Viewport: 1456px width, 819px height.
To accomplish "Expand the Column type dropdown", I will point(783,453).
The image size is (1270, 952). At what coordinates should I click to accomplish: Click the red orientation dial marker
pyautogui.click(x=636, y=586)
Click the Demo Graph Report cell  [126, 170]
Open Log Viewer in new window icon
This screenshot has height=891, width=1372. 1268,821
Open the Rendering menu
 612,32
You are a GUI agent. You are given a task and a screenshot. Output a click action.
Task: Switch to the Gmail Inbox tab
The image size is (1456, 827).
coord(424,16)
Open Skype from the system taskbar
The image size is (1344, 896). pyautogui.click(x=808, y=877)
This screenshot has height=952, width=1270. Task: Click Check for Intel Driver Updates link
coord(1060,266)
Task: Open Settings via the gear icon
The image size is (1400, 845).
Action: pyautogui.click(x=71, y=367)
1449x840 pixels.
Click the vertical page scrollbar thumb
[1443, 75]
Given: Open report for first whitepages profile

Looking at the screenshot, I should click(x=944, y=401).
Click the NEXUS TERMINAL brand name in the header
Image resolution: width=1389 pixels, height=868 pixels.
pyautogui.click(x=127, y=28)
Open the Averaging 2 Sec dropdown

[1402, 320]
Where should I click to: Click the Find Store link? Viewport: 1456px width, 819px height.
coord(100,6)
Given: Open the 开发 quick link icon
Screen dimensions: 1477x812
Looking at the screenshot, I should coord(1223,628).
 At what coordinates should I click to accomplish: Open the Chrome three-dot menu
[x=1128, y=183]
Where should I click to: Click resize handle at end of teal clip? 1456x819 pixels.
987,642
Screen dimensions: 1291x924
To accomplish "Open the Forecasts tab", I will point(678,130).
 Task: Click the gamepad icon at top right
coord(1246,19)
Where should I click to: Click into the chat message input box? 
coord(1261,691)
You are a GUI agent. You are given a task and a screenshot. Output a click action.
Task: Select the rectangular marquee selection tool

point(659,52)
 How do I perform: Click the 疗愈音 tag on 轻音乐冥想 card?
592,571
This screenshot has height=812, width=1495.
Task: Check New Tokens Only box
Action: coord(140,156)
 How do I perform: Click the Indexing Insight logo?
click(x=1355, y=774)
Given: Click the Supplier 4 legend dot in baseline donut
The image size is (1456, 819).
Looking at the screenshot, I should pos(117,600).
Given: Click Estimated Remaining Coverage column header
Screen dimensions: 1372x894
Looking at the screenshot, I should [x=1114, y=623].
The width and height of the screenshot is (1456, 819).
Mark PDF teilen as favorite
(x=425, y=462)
##############################
Your objective
In the material above, which lines contain "will"? Copy each of them.

Answer space
To accomplish "Expand the Column type dropdown", I will point(783,453).
To accomplish "Open the Forecasts tab", I will point(678,130).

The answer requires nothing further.